Demos, a non-partisan research and policy organization, has updated its 2012 report, The Great Cost Shift. The initial report found that disinvestment in public higher education undermined the stability of the middle class by shifting costs to students and their families.
In its new report, The Great Cost Shift Continues, Demos has found that the trend of disinvestment continues unabated:
“In less than a generation, our nation’s higher education system has become a debt-for-diploma system — more than seven out of ten college seniors now borrow to pay for college and graduate with an average debt of $29,400.”
The report found all but one state, North Dakota, is spending less per student than they did before the recession, and more than half the states cut higher education funding by more than 25 percent.
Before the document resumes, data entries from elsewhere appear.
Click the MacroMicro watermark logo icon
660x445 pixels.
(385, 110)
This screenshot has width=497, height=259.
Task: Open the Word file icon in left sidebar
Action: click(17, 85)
Most universities responded to funding cuts with tuition increases. The average tuition at a four-year institution costs more than 15 percent of the median household income in 26 states, including Wisconsin.
Wisconsin ranks in the bottom half of states in several measures:
- 39th, state funding for higher education per FTE State funding dropped 20.2% from 2007-08 to 2011-12 ($6,432 vs. $5,295).
- 30th, average 4-year state tuition costs Tuition rose more than 17% from 2007-08 to 2011-12 ($6,677 vs. $7,851). Only 20 states have higher average 4-year tuition rates.
- 29th, state higher education affordability Tuition at a 4-year state institution now takes 15.7% of the state’s median family income, compared to 12.3% five years ago.
Demos was founded in 2000 and focuses its work on three areas — achieving democracy through a guaranteed right to vote and reducing the amount of money in elections, the creation of a strong, diverse middle class through a sustainable economy, and the transformation of the public narrative to elevate the values of community and racial equity.